設問:
**a.** 提示文について、次の問いに答えてください。
(i) 上勝町のゴミステーションでは、ゴミを何種類に分別していますか。
(ii) 大塚さんは小学生の頃、どのような本で遊んでいましたか。
(iii) 大塚さんが中学1年生のときにグランプリを受けたのは、何が主催するどのようなコンテストですか。
**b.** 提示文のうち、「篠田真貴子さん(以下、マキコ」から「る本で遊んだりしていました。」までの部分を、一字一句変えずに繰り返してください。

提示文:
-=-=-=-=-

大塚さんは現在、徳島県にある「上勝町ゼロ・ウェイストセンター」でゼロウェイスト(ごみゼロ)に取り組んでいます。上勝町は日本で初めて「ゼロ・ウェイスト宣言」を出し、サステナブルの町として注目を集めています。人口約1500人の小さな町のゴミステーションでは、ゴミの45分別が行われ、リサイクル率80%を達成しています。

篠田真貴子さん(以下、マキコさん) 「サステナビリティ」に出会う前のお話から伺いたいのですが、大塚さんはファッションデザイナーになりたいという夢をもっていたんですよね。

大塚桃奈さん(以下、大塚さん) はい。小さい頃からファッションが好きで、小学生の頃は、自分で服をデザインするキットが付いている本で遊んだりしていました。

中学1年生のときに、職業体験ができるアミューズメントパーク「キッザニア」が主催するデザイン画コンテストでグランプリをいただきました。実際に自分のデザインした服が製品化されて、世界に1つだけの服になりました。それがとてもうれしくて、本格的にデザインの道に進みたいと思うようになりました。

-=-=-=-=-

保存記録:
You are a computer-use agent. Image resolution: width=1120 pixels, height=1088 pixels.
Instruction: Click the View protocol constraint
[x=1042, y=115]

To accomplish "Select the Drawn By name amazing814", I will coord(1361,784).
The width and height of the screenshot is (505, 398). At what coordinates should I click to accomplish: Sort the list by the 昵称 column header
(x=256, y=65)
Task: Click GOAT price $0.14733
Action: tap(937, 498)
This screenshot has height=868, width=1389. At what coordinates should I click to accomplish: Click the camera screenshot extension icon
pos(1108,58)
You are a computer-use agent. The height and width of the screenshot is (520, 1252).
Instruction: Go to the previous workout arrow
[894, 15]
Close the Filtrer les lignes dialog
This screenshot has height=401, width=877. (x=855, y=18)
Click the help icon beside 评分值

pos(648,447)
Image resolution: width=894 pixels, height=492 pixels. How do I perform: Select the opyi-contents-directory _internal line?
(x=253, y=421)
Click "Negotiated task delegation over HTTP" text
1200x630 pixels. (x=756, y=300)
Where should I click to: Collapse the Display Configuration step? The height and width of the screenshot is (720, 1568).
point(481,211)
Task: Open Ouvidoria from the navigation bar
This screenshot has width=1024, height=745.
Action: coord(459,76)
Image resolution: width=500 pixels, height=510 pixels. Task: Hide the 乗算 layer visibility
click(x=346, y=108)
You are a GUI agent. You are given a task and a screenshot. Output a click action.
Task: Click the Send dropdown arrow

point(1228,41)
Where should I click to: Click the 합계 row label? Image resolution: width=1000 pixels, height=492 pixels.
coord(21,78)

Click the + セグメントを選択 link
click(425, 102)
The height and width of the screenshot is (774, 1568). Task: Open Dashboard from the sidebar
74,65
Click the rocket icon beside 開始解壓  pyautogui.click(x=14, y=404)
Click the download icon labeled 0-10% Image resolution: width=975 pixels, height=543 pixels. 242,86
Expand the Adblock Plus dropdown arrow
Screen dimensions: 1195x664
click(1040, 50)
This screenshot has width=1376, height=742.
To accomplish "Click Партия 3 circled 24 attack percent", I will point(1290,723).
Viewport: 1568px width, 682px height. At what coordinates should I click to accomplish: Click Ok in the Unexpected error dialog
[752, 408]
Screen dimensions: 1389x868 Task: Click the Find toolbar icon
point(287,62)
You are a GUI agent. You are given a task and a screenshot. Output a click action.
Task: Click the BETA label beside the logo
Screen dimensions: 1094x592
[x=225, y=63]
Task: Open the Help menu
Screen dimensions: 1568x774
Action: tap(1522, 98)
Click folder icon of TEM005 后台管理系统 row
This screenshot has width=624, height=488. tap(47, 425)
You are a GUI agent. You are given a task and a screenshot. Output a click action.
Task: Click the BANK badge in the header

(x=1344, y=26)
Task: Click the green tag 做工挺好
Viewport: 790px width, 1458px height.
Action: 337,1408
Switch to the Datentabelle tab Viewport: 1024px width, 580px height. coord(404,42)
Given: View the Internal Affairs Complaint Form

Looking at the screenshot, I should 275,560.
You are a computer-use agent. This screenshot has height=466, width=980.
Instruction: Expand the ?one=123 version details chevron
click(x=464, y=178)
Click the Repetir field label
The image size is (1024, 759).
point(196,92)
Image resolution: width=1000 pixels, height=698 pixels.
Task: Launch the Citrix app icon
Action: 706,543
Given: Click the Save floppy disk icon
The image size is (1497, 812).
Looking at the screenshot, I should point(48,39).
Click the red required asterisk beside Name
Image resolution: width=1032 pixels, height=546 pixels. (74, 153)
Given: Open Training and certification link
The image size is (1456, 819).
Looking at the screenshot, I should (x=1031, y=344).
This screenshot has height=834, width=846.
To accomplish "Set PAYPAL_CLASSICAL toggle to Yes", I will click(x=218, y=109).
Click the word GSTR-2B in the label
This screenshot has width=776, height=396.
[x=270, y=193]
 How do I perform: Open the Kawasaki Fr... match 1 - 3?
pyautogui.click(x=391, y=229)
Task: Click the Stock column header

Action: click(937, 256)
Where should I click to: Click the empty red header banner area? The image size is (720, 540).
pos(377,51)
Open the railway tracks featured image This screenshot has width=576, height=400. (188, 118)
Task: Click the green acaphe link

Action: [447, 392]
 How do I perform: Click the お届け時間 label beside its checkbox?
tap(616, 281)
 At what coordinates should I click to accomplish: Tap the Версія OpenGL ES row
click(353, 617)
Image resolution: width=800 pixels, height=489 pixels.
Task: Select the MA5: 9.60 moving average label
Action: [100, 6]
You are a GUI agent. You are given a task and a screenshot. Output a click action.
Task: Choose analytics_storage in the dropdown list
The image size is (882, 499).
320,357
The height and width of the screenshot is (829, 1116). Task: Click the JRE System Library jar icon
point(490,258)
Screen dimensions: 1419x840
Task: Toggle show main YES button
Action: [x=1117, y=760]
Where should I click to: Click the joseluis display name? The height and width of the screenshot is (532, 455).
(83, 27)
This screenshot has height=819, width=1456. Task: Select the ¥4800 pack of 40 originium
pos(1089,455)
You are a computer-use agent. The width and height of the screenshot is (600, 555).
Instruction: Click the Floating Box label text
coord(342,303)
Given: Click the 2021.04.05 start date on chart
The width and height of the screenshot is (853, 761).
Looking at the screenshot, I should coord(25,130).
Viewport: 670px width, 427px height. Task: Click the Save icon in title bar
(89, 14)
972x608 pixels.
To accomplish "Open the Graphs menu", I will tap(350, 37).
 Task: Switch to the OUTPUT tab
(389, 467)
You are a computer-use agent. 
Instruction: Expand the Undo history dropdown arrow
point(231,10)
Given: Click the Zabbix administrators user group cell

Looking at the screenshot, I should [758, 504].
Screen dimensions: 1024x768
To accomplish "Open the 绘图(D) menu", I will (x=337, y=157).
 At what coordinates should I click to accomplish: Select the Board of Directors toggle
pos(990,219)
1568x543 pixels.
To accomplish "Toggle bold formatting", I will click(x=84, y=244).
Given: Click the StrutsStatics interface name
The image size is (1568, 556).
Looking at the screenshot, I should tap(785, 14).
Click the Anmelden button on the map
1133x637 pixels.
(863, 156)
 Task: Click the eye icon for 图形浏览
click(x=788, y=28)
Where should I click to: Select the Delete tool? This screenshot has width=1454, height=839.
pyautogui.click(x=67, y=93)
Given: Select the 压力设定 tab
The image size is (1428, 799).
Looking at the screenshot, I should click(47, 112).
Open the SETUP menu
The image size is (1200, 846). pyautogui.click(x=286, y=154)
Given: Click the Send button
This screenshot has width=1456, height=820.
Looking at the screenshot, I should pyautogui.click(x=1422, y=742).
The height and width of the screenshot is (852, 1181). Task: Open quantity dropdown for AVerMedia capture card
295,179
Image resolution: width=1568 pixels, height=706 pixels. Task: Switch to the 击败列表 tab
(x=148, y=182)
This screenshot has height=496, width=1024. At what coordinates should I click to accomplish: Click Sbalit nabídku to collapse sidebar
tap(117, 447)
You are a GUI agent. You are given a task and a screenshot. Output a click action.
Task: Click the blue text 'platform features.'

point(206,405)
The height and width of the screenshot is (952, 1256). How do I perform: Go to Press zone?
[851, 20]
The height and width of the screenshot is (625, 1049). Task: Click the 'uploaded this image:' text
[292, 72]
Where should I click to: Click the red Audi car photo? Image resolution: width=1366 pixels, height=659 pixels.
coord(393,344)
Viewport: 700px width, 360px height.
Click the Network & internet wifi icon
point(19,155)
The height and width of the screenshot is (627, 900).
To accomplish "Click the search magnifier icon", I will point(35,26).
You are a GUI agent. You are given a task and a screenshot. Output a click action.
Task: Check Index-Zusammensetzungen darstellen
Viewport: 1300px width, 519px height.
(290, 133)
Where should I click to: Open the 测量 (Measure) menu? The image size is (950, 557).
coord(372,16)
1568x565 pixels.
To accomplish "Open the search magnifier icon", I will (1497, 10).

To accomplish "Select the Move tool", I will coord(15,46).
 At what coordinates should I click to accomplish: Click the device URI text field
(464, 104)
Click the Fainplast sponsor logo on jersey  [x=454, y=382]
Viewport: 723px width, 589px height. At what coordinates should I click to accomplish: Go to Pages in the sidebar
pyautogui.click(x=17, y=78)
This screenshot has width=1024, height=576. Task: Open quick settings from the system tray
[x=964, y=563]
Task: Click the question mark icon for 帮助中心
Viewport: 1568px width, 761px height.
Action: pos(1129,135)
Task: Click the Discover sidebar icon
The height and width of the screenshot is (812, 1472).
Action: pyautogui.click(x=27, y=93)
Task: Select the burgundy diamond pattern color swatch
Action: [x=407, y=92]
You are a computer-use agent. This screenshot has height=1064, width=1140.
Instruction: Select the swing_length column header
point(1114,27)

-=-=-=-=-

解答:
**a.**
(i) 45種類
(ii) 自分で服をデザインするキットが付いている本
(iii) 職業体験ができるアミューズメントパーク「キッザニア」が主催するデザイン画コンテスト

**b.**
篠田真貴子さん(以下、マキコさん) 「サステナビリティ」に出会う前のお話から伺いたいのですが、大塚さんはファッションデザイナーになりたいという夢をもっていたんですよね。

大塚桃奈さん(以下、大塚さん) はい。小さい頃からファッションが好きで、小学生の頃は、自分で服をデザインするキットが付いている本で遊んだりしていました。